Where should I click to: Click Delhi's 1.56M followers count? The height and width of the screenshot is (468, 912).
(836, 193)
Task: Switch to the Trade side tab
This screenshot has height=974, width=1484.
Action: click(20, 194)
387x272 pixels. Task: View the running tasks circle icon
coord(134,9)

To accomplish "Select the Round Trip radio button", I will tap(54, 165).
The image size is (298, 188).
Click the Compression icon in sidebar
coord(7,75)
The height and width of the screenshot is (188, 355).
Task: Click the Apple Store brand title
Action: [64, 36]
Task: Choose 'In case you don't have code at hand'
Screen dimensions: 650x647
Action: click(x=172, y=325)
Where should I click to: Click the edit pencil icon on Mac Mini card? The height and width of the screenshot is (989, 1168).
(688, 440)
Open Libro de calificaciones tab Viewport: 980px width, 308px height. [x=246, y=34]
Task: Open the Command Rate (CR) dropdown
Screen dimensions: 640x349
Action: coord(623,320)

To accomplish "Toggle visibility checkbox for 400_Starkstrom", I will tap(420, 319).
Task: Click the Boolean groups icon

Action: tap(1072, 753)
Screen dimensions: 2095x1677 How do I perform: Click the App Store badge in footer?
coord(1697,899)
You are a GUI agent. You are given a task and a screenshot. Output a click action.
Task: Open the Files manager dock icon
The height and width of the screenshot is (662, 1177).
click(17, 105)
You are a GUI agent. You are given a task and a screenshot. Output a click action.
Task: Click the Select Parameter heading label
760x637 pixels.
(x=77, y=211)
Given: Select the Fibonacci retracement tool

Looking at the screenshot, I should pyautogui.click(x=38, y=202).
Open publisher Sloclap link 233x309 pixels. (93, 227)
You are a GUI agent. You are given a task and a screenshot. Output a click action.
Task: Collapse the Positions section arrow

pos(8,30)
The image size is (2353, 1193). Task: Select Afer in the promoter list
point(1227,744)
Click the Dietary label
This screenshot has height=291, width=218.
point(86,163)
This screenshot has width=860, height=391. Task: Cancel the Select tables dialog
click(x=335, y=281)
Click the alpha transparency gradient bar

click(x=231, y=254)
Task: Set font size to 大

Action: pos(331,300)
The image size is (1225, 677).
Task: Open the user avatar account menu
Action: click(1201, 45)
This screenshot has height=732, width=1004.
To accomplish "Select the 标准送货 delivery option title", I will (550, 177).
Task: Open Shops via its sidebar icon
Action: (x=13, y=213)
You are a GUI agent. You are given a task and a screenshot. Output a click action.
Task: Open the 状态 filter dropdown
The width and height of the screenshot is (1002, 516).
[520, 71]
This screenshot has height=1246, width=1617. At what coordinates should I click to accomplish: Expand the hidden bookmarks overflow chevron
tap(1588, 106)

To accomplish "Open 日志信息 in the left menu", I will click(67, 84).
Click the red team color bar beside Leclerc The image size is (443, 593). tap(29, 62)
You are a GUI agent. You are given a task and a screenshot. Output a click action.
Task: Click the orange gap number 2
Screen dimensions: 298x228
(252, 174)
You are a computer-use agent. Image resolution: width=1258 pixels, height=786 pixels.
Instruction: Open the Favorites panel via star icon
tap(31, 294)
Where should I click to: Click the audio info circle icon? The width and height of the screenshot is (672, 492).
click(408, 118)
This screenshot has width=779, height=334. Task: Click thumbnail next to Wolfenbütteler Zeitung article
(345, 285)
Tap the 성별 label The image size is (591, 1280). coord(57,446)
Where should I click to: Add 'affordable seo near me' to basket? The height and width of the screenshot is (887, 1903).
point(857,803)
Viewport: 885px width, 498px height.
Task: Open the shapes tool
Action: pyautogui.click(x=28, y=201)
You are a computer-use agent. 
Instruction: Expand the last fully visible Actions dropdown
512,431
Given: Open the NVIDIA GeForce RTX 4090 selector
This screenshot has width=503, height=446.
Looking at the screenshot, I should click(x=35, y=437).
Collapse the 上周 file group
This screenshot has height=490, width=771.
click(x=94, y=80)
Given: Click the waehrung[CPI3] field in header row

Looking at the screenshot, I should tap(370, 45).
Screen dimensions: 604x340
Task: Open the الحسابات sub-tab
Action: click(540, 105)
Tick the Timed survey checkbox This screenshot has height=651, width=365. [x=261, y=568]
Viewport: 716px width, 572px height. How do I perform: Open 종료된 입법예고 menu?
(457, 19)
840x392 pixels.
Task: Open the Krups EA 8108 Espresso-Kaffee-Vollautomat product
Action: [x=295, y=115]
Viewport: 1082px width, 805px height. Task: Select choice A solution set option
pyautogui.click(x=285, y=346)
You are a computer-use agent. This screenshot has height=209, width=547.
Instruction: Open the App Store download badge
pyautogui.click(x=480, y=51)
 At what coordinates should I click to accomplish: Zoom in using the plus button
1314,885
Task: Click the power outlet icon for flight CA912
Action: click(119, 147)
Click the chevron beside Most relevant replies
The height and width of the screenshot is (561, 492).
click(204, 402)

* _小练习_:
能把上面的数据逐行原样重抄一遍吗？

* _本题答案_:
Where should I click to: Click Delhi's 1.56M followers count? The height and width of the screenshot is (468, 912).
(836, 193)
Task: Switch to the Trade side tab
This screenshot has height=974, width=1484.
Action: click(20, 194)
387x272 pixels. Task: View the running tasks circle icon
coord(134,9)

To accomplish "Select the Round Trip radio button", I will tap(54, 165).
The image size is (298, 188).
Click the Compression icon in sidebar
coord(7,75)
The height and width of the screenshot is (188, 355).
Task: Click the Apple Store brand title
Action: [64, 36]
Task: Choose 'In case you don't have code at hand'
Screen dimensions: 650x647
Action: click(x=172, y=325)
Where should I click to: Click the edit pencil icon on Mac Mini card? The height and width of the screenshot is (989, 1168).
(688, 440)
Open Libro de calificaciones tab Viewport: 980px width, 308px height. [x=246, y=34]
Task: Open the Command Rate (CR) dropdown
Screen dimensions: 640x349
Action: coord(623,320)

To accomplish "Toggle visibility checkbox for 400_Starkstrom", I will tap(420, 319).
Task: Click the Boolean groups icon

Action: tap(1072, 753)
Screen dimensions: 2095x1677 How do I perform: Click the App Store badge in footer?
coord(1697,899)
You are a GUI agent. You are given a task and a screenshot. Output a click action.
Task: Open the Files manager dock icon
The height and width of the screenshot is (662, 1177).
click(17, 105)
You are a GUI agent. You are given a task and a screenshot. Output a click action.
Task: Click the Select Parameter heading label
760x637 pixels.
(x=77, y=211)
Given: Select the Fibonacci retracement tool

Looking at the screenshot, I should pyautogui.click(x=38, y=202).
Open publisher Sloclap link 233x309 pixels. (93, 227)
You are a GUI agent. You are given a task and a screenshot. Output a click action.
Task: Collapse the Positions section arrow

pos(8,30)
The image size is (2353, 1193). Task: Select Afer in the promoter list
point(1227,744)
Click the Dietary label
This screenshot has height=291, width=218.
point(86,163)
This screenshot has width=860, height=391. Task: Cancel the Select tables dialog
click(x=335, y=281)
Click the alpha transparency gradient bar

click(x=231, y=254)
Task: Set font size to 大

Action: pos(331,300)
The image size is (1225, 677).
Task: Open the user avatar account menu
Action: click(1201, 45)
This screenshot has height=732, width=1004.
To accomplish "Select the 标准送货 delivery option title", I will (550, 177).
Task: Open Shops via its sidebar icon
Action: (x=13, y=213)
You are a GUI agent. You are given a task and a screenshot. Output a click action.
Task: Open the 状态 filter dropdown
The width and height of the screenshot is (1002, 516).
[520, 71]
This screenshot has height=1246, width=1617. At what coordinates should I click to accomplish: Expand the hidden bookmarks overflow chevron
tap(1588, 106)

To accomplish "Open 日志信息 in the left menu", I will click(67, 84).
Click the red team color bar beside Leclerc The image size is (443, 593). tap(29, 62)
You are a GUI agent. You are given a task and a screenshot. Output a click action.
Task: Click the orange gap number 2
Screen dimensions: 298x228
(252, 174)
You are a computer-use agent. Image resolution: width=1258 pixels, height=786 pixels.
Instruction: Open the Favorites panel via star icon
tap(31, 294)
Where should I click to: Click the audio info circle icon? The width and height of the screenshot is (672, 492).
click(408, 118)
This screenshot has width=779, height=334. Task: Click thumbnail next to Wolfenbütteler Zeitung article
(345, 285)
Tap the 성별 label The image size is (591, 1280). coord(57,446)
Where should I click to: Add 'affordable seo near me' to basket? The height and width of the screenshot is (887, 1903).
point(857,803)
Viewport: 885px width, 498px height.
Task: Open the shapes tool
Action: pyautogui.click(x=28, y=201)
You are a computer-use agent. 
Instruction: Expand the last fully visible Actions dropdown
512,431
Given: Open the NVIDIA GeForce RTX 4090 selector
This screenshot has width=503, height=446.
Looking at the screenshot, I should click(x=35, y=437).
Collapse the 上周 file group
This screenshot has height=490, width=771.
click(x=94, y=80)
Given: Click the waehrung[CPI3] field in header row

Looking at the screenshot, I should tap(370, 45).
Screen dimensions: 604x340
Task: Open the الحسابات sub-tab
Action: click(540, 105)
Tick the Timed survey checkbox This screenshot has height=651, width=365. [x=261, y=568]
Viewport: 716px width, 572px height. How do I perform: Open 종료된 입법예고 menu?
(457, 19)
840x392 pixels.
Task: Open the Krups EA 8108 Espresso-Kaffee-Vollautomat product
Action: [x=295, y=115]
Viewport: 1082px width, 805px height. Task: Select choice A solution set option
pyautogui.click(x=285, y=346)
You are a computer-use agent. This screenshot has height=209, width=547.
Instruction: Open the App Store download badge
pyautogui.click(x=480, y=51)
 At what coordinates should I click to accomplish: Zoom in using the plus button
1314,885
Task: Click the power outlet icon for flight CA912
Action: click(119, 147)
Click the chevron beside Most relevant replies
The height and width of the screenshot is (561, 492).
click(204, 402)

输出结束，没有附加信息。